After that, I am happy to re-review.
DanielLeens
left a comment
There was a problem hiding this comment.
I pulled the latest HEAD locally again and re-checked the terminal-cleanup / master-switch path.
The previous failover hole looks closed now: JobMaster.scheduleRemoveJobStateMaps() persists a JobCleanupRecord in IMAP_PENDING_JOB_CLEANUP, CoordinatorService.restoreJobFromMasterActiveSwitch() reschedules terminal cleanup instead of dropping the job blindly, and the REST / overview paths filter delayed-cleanup tombstones so finished jobs are not shown as running. With the new unit / E2E coverage around delayed cleanup and no-restore cluster failure, I do not see the previous blocker in the current revision.
Purpose of this pull request
This PR fixes an engine-side terminal-state convergence bug after worker node failure.
When a worker goes offline, the engine can start cleaning distributed state from the running job state maps before all asynchronous task/pipeline/job callbacks have finished. In the current code path,
PhysicalVertex,SubPlan, andPhysicalPlancan observe missing state entries and throwNullPointerException, which interrupts terminal-state convergence and may leave the job hanging in an intermediate state.This PR changes the cleanup strategy instead of relying on local fallback state:
runningJobInfoIMapimmediately so terminal jobs are not restored on master switchIt also adds:
BATCH + no checkpoint + job.retry.times=0no-restore pathDoes this PR introduce any user-facing change?
No user-facing API/config change in normal operation.

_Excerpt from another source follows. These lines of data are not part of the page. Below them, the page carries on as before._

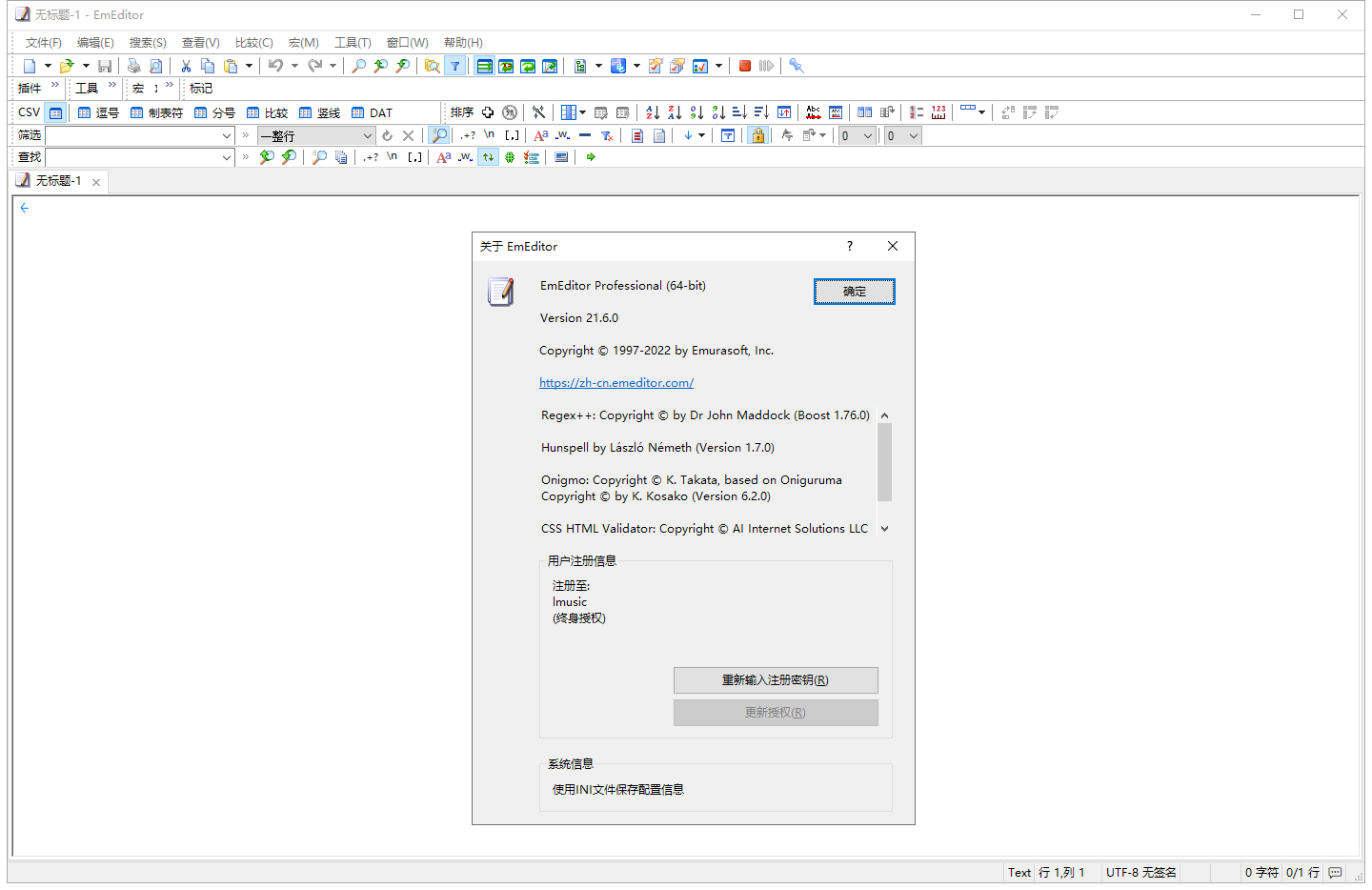Viewport: 1372px width, 890px height.
Task: Open the 工具(T) menu
Action: (352, 43)
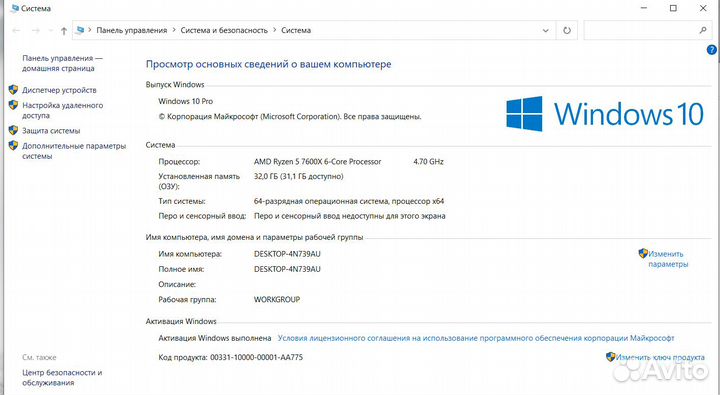
Task: Focus the Control Panel search field
Action: click(x=641, y=30)
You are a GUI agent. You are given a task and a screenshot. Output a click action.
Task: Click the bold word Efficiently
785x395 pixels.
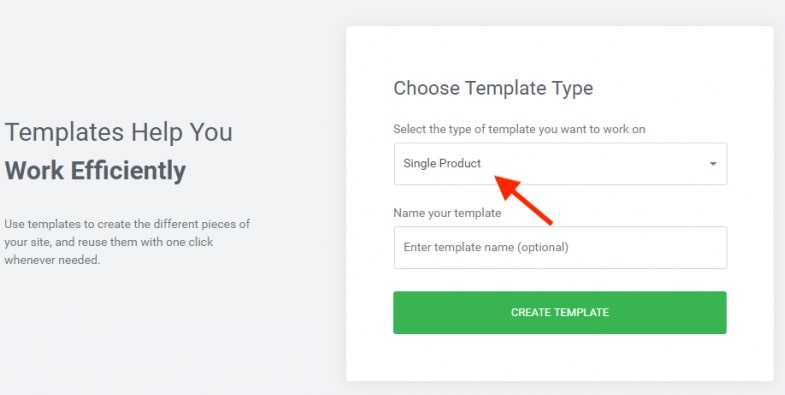128,171
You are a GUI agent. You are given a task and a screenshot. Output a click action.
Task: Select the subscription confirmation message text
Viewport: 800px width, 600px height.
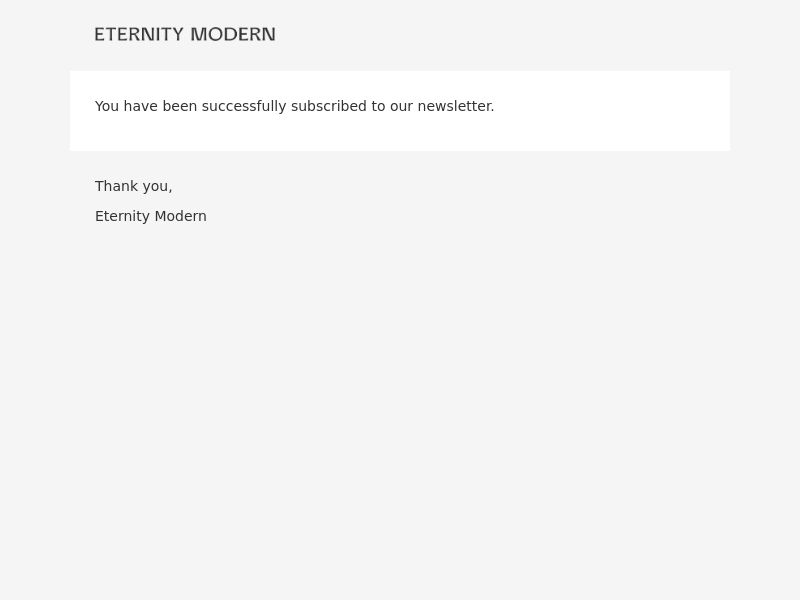pos(294,106)
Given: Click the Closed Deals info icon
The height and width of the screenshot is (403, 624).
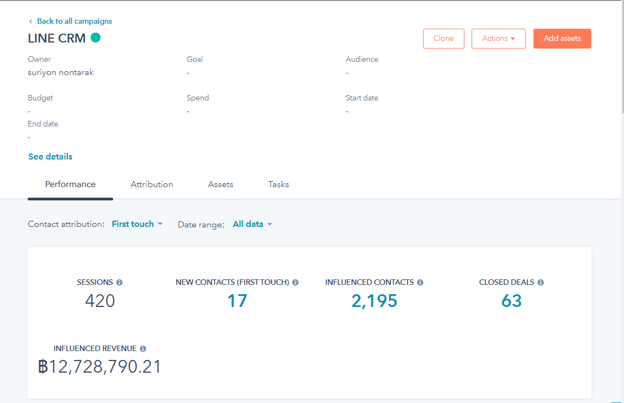Looking at the screenshot, I should [x=541, y=283].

This improves failure handling so jobs are less likely to hang in an intermediate state after node failure.
How was this patch tested?
Verified locally:
./mvnw -nsu -pl seatunnel-engine/seatunnel-engine-common spotless:check./mvnw -nsu -pl seatunnel-engine/seatunnel-engine-server spotless:check./mvnw -nsu -pl seatunnel-e2e/seatunnel-engine-e2e/connector-seatunnel-e2e-base spotless:checkAdditional notes:
StateTransitionCleanupTest,JobStateCleanupDelayTestClusterFailureNoRestoreITseatunnel-engine-serverreferences missing types in the current checkout, and reactor builds are also blocked byseatunnel-config-shadecompilation issues), so this PR remains draft.